The Omicron variant of the coronavirus (COVID-19) is spreading across Southeast Europe where the number of new cases is rising sharply, reaching all-time highs in some countries in the last few days. The situation is worsened by to the low vaccination rate.
In Bulgaria, the authorities reported 6,766 new cases of coronavirus in 24 hours on January 6, almost reaching the peak of the previous wave of the pandemic in the autumn. A day earlier, the new cases stood at 6,252. The figures were significantly higher compared to the previous days when new cases were around or below 2,000 per day.
The country’s health ministry noted that more than 70% of all new cases were among people who have not been vaccinated against coronavirus.
Despite the surging numbers, so far the authorities do not intend to tighten restrictions within the country and are trying to persuade people to vaccinate. However, the restrictions for entry in the country are being tightened as of January 7. People coming from countries that are in the red COVID-19 zone can enter Bulgaria if they have a green coronavirus certificate proving they have been fully vaccinated or recovered from the virus, as well as a negative test for coronavirus carried out within 72 hours before entry.
Meanwhile, Bulgaria’s ruling coalition has split over an initiative to introduce mandatory green coronavirus certificates for people entering parliament. On January 5, parliament’s committee decided that the document will become mandatory after voting by MPs. However, a day later, Toshko Jordanov, the head of the parliamentary group of There Are Such People (ITN) – a member of the ruling coalition – warned that his party would not back that.
In Croatia, the number of new cases posted a new record high on January 6, going beyond 9,000 in 24 hours, after passing the 8,500 mark a day earlier. The cases were particularly high in Split-Dalmatia county, followed by the capital Zagreb. One fifth of the cases are in these two areas.
Prime Minister Andrej Plenkovic has commented that most likely the Omicron strain is widespread in the country already and urged unvaccinated people to get the jab as soon as possible and for those who have been vaccinated to receive a booster dose.

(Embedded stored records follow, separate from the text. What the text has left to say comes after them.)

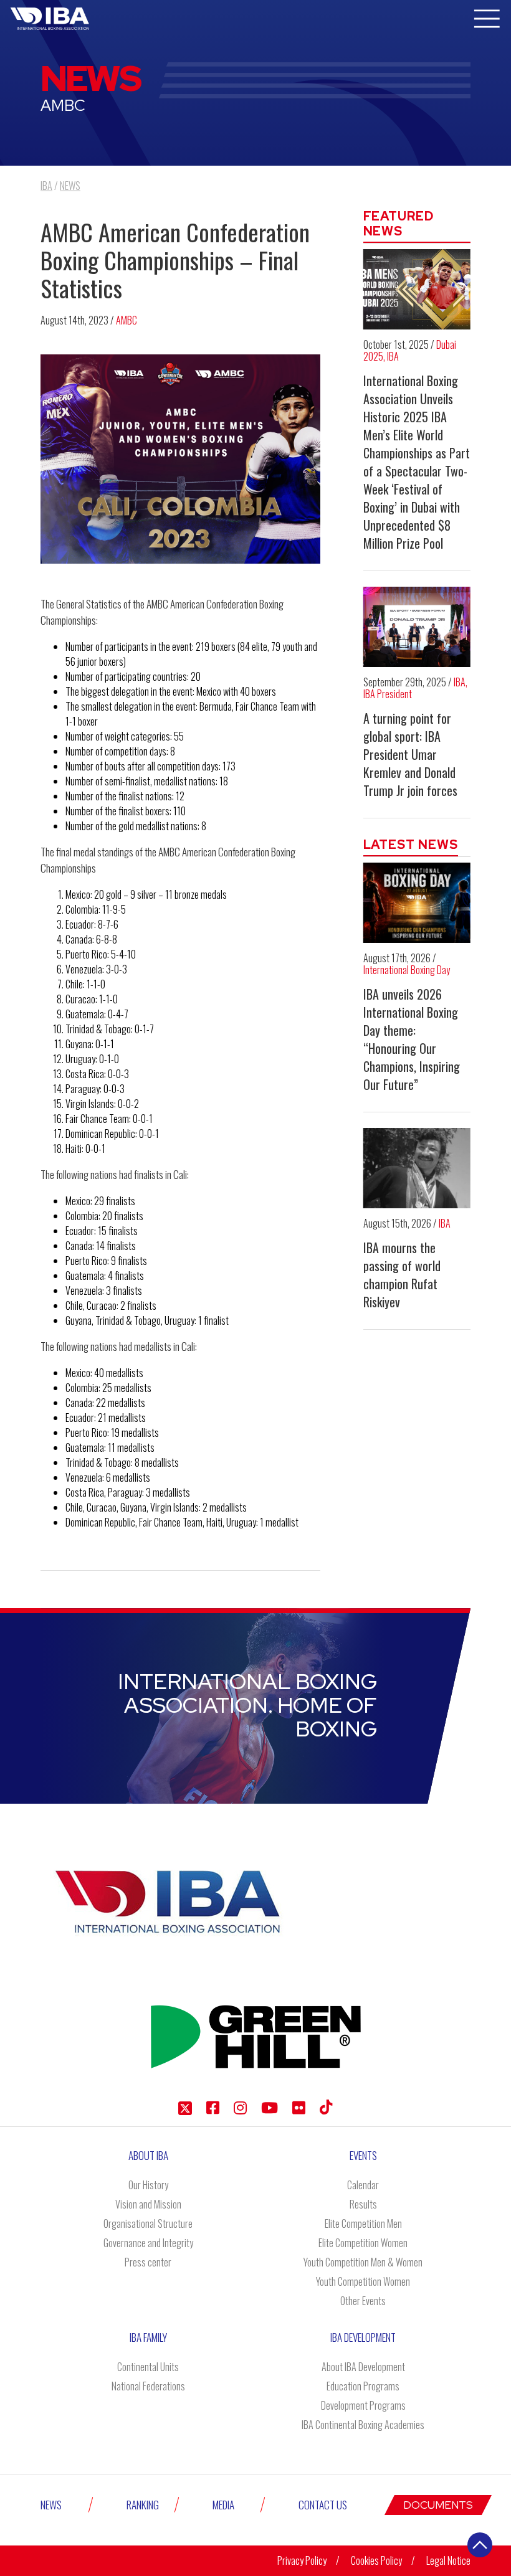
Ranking (143, 2504)
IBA (393, 356)
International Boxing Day (406, 969)
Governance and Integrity (148, 2242)
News (51, 2504)
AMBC (126, 320)
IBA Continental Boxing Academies (363, 2424)
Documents (438, 2505)
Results (363, 2204)
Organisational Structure (148, 2223)
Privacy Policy (302, 2560)
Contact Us (322, 2504)
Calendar (363, 2184)
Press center (148, 2262)
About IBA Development (363, 2366)
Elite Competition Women (363, 2242)
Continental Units (148, 2366)
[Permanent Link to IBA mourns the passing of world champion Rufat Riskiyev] (417, 1168)
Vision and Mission (148, 2204)
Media (223, 2504)
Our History (148, 2184)
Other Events (363, 2300)
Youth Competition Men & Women (363, 2262)
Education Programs (363, 2386)
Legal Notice (448, 2560)
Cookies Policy (376, 2560)
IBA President (387, 693)
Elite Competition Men (363, 2223)
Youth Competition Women (363, 2281)
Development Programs (363, 2405)
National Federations (148, 2386)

So far, 63% of the adult population has received two doses, while 543,000 people have had boosters.
In Montenegro, the number of new cases has also surged. According to data from the Institute for Public Health, more than 2,800 new cases were registered on January 5 in the country of just over 620,000 people. As the country is celebrating Orthodox Christmas, it is likely that the number of registered new cases will be lower at the end of the week due to the lower number of tests.

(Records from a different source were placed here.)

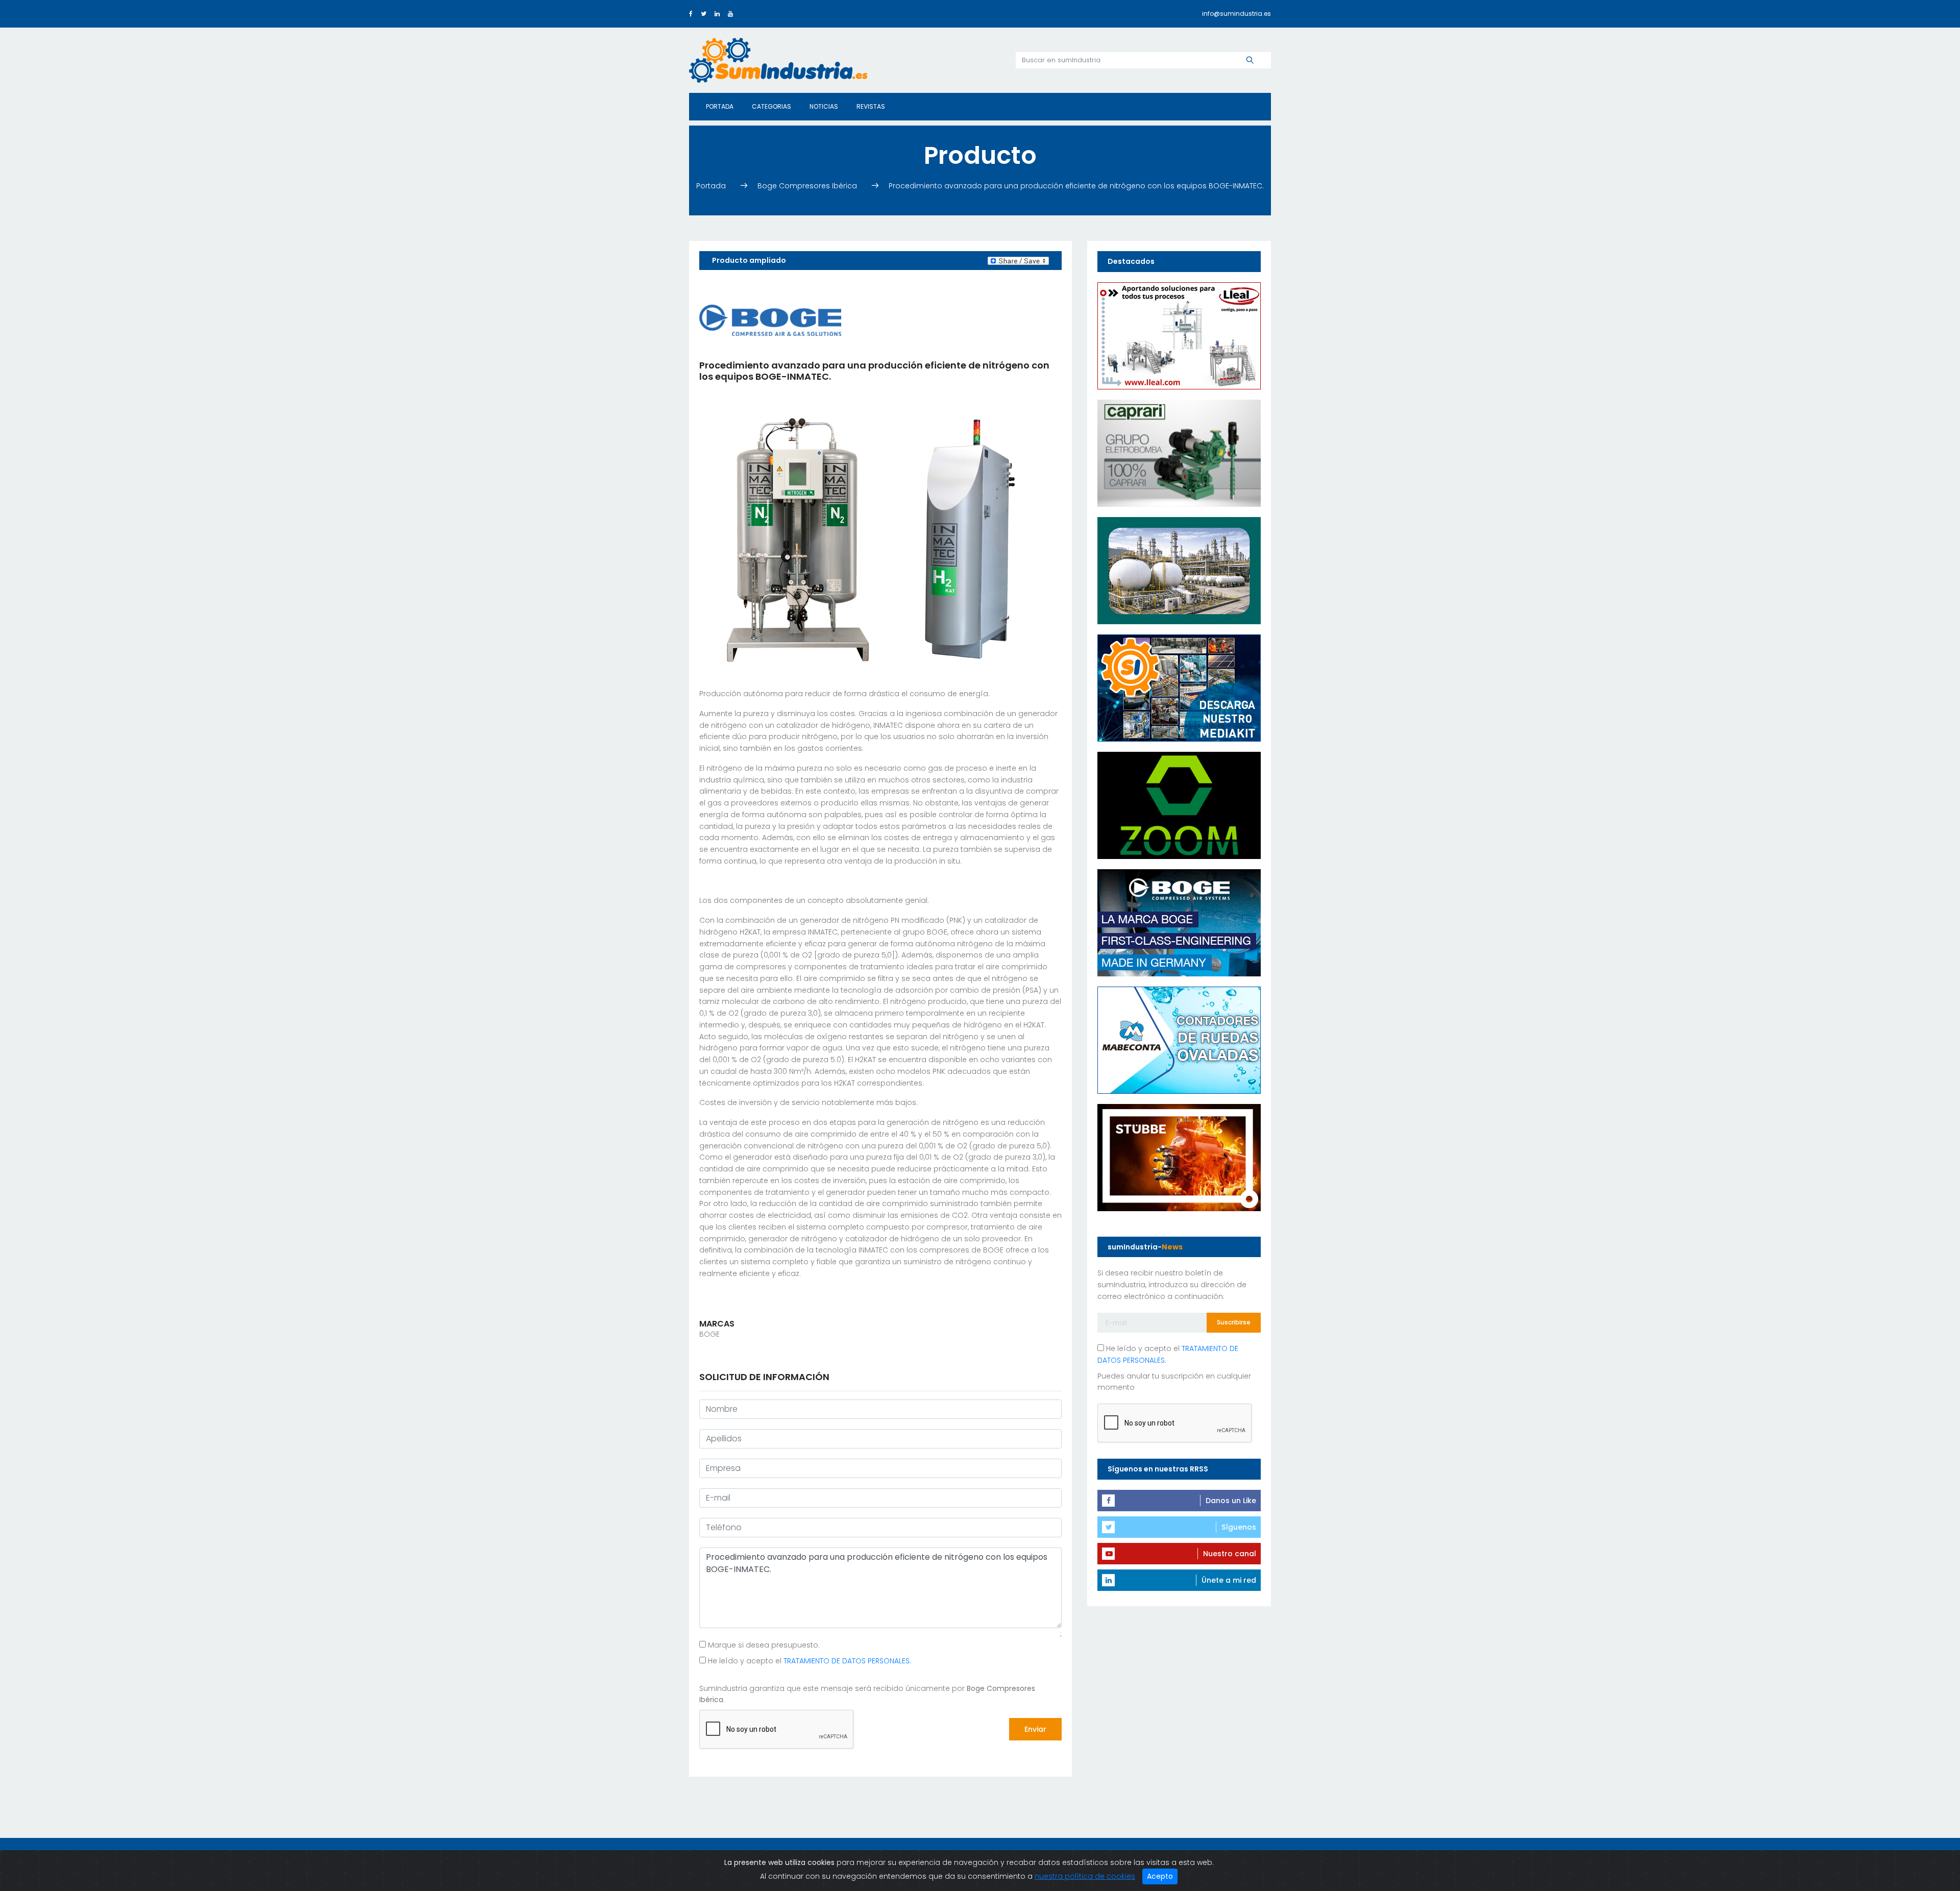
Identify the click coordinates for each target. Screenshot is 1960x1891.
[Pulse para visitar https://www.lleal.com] (1179, 335)
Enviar (1035, 1729)
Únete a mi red (1229, 1580)
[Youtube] (730, 13)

In an attempt to contain the spread of the virus, the government tightened the restrictions for entry in the country as of beginning of January. People can enter Montenegro if they have a certificate proving that they have been fully vaccinated with one or two doses no more than six months ago or if they have recovered from coronavirus within the past six months. They will be obliged to also present a negative test for coronavirus along with the certificate.
Albania reported a record 1,236 cases on January 5, only to surpass that level with an increase to 1,648 on January 6.
A total of 3,829 people tested positive for coronavirus in Slovenia on January 6, an increase of 124% on the same day a week ago, data from the National Institute of Public Health shows.
550 people are being treated in hospitals, 161 of them in intensive care. The youngest patient in an intensive care unit is just 21 years old. Five more people died of COVID-19 on January 5.
The National Institute of Public Health estimates that there are currently 25,752 active cases in the country. The number of confirmed cases per 100,000 population in the last 14 days is 1,213, and the average number of confirmed cases in the last seven days is 2,361, according to National Institute data.
Additional reporting from Eldar Dizdarevic in Sarajevo.